KHK ile SHÇEK kapatıldı, taşra teşkilatı tasfiye edildi,

Bir taraftan GSS ile halkın Sağlık Hizmetine ulaşım hakkı giderek zorlaştırılmıştır. Genel Sağlık Sigortası kapsamı içine girmek ve ceza işlemine maruz kalmamak için “Gelir Tespiti” yaptırmak üzere kuyruklar uzarken; Hükümet yaptığı yasal düzenlemeler, çıkardığı yönerge ve tebliğlerle, bir yandan Genel Sağlık Sigortası kapsamı içinde verilecek hizmetleri azaltırken, bir yandan da katkı ve katılım paylarını arttırmakta, alınacak bazı sağlık hizmetleri için ücret farkları getirmektedir:

Diğer taraftan 2 Şubat 2012 tarihinde yayınlanan Sağlık Bakanlığı Taşra teşkilat yönetmeliği ile yeniden sağlık emekçilerinin geleceğine, onlara sorulmadan karar verilmiştir. Sağlık Bakanlığı Sağlık Hizmeti üretme ve hak sahiplerine sunma görevinden çıkarılarak, düzenleyici, denetleyici, koordinatör bakanlık haline getirilmek isteniyor. Özellikle Aile Hekimliği çalışanları, TSM merkezi çalışanları ve ebelerin çalışma koşullarının ne olacağına dair netlik olmayışı sağlık emekçileri arasında huzursuzluk yaratmıştır.

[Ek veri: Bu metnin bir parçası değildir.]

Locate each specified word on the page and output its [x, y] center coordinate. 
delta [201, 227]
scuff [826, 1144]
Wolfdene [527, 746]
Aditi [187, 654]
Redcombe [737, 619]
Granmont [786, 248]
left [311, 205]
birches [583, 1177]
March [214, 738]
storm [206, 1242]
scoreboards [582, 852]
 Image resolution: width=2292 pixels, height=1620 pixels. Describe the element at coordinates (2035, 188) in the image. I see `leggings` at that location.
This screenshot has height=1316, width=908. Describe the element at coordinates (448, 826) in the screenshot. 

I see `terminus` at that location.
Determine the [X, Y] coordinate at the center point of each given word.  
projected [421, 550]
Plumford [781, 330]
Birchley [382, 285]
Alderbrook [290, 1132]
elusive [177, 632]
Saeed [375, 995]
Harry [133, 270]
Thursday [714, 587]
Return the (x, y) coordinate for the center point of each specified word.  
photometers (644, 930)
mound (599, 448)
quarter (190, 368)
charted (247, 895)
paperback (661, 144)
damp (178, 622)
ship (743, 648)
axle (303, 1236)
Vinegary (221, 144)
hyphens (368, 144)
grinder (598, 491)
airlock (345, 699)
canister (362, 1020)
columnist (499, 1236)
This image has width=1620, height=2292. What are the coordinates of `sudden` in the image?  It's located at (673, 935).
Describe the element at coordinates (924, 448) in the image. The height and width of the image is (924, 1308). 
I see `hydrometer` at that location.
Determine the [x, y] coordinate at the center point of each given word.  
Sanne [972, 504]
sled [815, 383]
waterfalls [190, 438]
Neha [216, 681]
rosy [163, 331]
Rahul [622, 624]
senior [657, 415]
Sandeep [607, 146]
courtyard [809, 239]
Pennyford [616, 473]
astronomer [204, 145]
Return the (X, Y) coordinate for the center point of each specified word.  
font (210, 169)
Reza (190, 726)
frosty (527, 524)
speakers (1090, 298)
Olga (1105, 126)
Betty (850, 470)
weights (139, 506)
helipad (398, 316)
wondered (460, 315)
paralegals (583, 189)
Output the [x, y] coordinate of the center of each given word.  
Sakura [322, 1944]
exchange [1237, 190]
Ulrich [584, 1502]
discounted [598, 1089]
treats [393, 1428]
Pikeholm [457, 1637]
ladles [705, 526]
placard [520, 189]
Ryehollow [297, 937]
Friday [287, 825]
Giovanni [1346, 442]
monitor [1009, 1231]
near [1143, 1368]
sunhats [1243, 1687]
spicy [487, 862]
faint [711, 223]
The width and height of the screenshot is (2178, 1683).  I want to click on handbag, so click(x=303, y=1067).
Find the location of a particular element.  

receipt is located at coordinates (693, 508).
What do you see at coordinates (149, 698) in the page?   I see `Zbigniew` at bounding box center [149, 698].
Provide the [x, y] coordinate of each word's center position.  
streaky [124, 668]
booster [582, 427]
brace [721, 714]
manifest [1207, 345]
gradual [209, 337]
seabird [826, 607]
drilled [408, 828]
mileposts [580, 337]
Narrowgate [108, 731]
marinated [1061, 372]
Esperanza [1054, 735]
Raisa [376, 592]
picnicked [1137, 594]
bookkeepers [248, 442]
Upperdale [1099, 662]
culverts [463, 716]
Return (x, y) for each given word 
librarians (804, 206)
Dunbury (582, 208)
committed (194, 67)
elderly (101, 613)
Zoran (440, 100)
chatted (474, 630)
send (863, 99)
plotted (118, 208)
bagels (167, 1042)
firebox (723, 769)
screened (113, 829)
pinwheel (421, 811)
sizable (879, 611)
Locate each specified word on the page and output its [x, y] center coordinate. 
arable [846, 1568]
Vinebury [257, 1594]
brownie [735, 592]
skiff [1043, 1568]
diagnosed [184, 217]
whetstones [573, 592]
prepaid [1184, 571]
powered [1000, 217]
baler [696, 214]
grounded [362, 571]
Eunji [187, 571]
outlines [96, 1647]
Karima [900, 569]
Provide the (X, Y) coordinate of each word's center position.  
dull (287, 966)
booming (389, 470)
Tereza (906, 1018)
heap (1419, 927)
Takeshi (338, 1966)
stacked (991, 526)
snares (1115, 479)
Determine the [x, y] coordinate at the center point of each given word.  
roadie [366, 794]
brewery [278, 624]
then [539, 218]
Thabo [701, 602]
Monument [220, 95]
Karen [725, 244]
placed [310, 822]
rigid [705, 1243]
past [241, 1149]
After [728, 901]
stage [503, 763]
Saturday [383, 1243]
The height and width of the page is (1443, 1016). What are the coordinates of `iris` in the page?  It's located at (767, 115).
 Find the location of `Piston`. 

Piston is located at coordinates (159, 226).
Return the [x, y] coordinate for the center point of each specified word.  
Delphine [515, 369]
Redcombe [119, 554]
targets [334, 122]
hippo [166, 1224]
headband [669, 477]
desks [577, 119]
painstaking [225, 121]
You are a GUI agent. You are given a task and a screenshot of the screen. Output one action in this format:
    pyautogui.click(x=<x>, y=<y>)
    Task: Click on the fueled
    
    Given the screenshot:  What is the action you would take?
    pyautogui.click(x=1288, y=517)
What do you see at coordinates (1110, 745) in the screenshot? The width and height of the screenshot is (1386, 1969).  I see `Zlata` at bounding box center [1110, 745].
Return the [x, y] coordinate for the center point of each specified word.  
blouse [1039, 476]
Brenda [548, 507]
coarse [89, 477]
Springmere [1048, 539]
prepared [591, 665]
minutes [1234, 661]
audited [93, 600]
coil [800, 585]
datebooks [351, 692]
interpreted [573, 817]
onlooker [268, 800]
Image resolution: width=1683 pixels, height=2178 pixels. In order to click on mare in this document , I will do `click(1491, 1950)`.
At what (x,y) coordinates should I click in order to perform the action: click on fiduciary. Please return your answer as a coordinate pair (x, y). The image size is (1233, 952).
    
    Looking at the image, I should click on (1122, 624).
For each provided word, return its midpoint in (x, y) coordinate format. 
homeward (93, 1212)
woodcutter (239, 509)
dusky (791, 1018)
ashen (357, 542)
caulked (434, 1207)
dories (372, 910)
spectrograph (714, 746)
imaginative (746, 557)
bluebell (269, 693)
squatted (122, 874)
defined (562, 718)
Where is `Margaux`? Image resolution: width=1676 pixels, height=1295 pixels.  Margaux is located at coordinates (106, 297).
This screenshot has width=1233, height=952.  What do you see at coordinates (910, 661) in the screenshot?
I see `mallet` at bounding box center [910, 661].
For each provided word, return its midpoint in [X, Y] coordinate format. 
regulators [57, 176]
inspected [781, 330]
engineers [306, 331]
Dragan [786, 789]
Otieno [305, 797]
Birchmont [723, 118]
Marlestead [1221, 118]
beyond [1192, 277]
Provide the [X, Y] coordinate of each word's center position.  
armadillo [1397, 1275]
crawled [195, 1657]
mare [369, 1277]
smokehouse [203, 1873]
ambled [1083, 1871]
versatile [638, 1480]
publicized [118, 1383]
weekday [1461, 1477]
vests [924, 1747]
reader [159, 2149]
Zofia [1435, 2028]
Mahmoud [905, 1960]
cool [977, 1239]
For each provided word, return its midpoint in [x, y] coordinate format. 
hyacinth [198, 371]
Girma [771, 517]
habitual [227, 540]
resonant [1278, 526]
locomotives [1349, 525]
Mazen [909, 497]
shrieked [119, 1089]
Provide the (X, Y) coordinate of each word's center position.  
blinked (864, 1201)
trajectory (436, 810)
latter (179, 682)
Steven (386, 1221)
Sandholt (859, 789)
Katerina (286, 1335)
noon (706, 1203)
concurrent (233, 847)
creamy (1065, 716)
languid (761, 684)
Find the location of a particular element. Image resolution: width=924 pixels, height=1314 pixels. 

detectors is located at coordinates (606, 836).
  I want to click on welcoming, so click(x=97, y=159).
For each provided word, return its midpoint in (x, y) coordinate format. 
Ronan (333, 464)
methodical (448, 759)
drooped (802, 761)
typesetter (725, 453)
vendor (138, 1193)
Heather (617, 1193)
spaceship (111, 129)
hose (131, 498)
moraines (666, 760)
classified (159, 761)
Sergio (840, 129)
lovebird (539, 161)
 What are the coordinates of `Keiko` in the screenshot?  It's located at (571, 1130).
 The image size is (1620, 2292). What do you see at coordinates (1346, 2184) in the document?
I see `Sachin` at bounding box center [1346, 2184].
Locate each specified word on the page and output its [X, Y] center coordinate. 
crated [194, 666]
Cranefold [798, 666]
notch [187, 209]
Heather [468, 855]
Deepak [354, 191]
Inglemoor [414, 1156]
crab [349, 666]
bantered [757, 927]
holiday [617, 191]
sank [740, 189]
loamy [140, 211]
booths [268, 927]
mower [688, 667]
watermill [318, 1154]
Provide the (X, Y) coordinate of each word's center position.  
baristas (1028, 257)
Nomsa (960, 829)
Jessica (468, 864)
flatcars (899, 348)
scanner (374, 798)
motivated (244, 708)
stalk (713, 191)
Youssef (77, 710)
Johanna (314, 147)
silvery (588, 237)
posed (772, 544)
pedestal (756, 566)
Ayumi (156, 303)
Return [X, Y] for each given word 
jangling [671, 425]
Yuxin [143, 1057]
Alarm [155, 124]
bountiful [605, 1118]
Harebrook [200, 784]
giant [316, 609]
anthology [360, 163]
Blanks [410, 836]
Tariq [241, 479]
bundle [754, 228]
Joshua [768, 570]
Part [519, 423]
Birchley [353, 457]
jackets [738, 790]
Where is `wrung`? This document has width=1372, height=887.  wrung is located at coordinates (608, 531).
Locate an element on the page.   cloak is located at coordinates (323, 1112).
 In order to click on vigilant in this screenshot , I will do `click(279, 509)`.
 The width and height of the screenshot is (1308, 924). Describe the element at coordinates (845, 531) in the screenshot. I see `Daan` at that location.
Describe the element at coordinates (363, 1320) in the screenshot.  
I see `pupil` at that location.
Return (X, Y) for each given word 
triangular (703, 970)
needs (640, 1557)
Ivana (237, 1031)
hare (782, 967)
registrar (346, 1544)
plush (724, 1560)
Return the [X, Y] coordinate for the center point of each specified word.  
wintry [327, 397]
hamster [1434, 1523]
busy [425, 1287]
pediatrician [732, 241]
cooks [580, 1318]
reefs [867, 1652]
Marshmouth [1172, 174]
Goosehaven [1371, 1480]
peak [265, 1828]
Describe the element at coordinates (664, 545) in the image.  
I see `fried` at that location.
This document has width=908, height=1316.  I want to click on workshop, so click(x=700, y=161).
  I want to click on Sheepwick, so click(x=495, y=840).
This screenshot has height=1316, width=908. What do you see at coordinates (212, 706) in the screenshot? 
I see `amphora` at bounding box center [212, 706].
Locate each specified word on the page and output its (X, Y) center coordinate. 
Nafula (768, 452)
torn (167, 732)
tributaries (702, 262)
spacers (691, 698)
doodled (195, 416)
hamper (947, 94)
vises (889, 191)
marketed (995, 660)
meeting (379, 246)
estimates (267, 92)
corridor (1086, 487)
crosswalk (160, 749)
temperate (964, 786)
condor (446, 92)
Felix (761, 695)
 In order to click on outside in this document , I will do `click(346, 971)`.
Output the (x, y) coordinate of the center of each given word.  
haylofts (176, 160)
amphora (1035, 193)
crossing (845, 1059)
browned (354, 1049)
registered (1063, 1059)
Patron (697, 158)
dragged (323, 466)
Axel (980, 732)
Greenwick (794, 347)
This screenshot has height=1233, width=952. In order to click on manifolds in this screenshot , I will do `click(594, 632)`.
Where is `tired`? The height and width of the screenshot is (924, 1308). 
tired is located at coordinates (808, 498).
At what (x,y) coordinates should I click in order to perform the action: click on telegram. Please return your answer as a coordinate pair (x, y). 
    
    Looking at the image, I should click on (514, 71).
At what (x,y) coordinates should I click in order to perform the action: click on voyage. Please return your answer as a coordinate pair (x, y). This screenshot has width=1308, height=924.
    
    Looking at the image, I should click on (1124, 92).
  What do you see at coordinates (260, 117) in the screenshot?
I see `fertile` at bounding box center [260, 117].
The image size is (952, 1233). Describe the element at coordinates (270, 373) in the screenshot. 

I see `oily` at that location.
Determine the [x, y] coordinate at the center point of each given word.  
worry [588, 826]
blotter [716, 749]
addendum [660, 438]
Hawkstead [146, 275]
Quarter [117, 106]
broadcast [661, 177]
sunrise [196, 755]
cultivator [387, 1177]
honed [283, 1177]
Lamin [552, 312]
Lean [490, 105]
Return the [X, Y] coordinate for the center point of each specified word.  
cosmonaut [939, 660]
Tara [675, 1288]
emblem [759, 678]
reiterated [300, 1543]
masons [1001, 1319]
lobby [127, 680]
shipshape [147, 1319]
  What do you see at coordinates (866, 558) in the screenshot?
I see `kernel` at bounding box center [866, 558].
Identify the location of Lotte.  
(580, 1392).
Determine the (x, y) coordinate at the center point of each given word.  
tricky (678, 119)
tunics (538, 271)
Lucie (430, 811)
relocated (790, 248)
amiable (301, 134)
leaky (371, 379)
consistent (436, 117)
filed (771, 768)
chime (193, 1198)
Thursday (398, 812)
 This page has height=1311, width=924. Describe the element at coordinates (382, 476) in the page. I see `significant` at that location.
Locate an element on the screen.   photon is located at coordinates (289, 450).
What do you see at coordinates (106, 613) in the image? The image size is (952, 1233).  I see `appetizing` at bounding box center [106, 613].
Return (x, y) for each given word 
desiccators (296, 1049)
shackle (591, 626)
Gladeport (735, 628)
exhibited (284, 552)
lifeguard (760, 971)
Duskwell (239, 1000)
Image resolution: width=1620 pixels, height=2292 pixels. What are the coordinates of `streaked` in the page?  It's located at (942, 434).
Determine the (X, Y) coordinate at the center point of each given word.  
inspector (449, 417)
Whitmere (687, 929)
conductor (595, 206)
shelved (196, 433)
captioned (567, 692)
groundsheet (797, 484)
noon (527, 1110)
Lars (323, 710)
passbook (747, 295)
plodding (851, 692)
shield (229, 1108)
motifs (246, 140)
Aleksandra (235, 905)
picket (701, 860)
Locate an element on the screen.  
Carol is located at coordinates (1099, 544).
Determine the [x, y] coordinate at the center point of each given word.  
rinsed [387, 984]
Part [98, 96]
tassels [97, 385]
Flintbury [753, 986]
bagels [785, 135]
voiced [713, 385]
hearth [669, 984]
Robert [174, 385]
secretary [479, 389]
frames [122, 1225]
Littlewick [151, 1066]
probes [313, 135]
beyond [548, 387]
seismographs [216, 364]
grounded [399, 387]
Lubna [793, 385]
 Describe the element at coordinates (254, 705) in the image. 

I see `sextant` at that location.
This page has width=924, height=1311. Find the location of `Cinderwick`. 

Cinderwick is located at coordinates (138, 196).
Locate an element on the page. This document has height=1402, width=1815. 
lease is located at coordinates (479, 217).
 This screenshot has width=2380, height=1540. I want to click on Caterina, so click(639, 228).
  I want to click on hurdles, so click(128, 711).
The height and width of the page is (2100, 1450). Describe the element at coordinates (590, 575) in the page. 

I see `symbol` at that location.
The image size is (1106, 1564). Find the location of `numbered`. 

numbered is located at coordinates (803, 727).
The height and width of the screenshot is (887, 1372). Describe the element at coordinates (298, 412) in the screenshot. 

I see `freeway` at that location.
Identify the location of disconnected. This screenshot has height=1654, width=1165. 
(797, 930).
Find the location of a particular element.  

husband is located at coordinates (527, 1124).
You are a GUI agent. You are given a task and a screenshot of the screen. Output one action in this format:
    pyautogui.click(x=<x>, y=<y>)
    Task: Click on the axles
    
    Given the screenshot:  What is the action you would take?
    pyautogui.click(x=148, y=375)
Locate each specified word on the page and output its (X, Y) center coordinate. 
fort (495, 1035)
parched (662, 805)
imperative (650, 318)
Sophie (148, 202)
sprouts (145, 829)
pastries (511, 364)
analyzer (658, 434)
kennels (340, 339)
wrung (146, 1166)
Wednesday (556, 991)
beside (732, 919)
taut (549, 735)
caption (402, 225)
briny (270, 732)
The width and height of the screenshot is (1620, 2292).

Kamu-Özel Ortaklığı ve Kamu Hastane Birlikleri yasasıyla birlikte Kamu hastanelerindeki sağlık emekçileri de iş güvencesi ve gelecek kaygısı yaşamaktadır. Sağlıkta özelleştirmenin tamamlanması, mülkiyet devri ve tüm çalışanları güvencesizleştirilmesi anlamına gelen bu düzenleme kabul edilemez. Sağlık çalışanlarının güvencesini ortadan kaldıracak bu yasalara karşı ne yazık ki, sendikamız SES dışında hiçbir sendikanın yürüttüğü bir mücadele de yoktur.

Sağlık ve Sosyal Hizmet Emekçileri Sendikası olarak başından beri; Halkın sağlık hakkını ortadan kaldıran, sağlığı özelleştirerek "Paran Kadar Sağlık" dönemini başlatan, çalışanların iş güvencesini yok eden, taşeron çalıştırmayı kural haline getiren bu programa karşı mücadelemiz devam etmektedir, Sendikamız bu mücadeleyi yürütürken, yapılan saldırılardan etkilenen halkın tüm kesimleriyle buluşmayı da önüne hedef olarak koymaktadır. İlimizde kurulan Manisa Sağlık Hakkı Meclisiyle de birlikte Sağlık da yaşanan yıkıma dur demek ve emek alanının demokratikleştirilmesi için gerekli her tür eylem ve etkinliği yapmaya devam edecektir.

Sağlık ve Sosyal Hizmet Emekçilerini yıldırmaya, mücadelelerinden alıkoymaya yönelik tüm baskı, sürgün, soruşturma, ceza ve tutuklamalar bizi yıldırmadı, bundan sonra da yıldıramayacak.. Hükümetin bu politikaları sürdükçe, kadrolaşmasını yaygınlaştırdıkça mücadelemiz daha da büyük bir ivme ile sürecektir. Bilinmelidir ki, mücadelemiz her şeye rağmen devam edecek, baskılar bizi yıldırmayacaktır.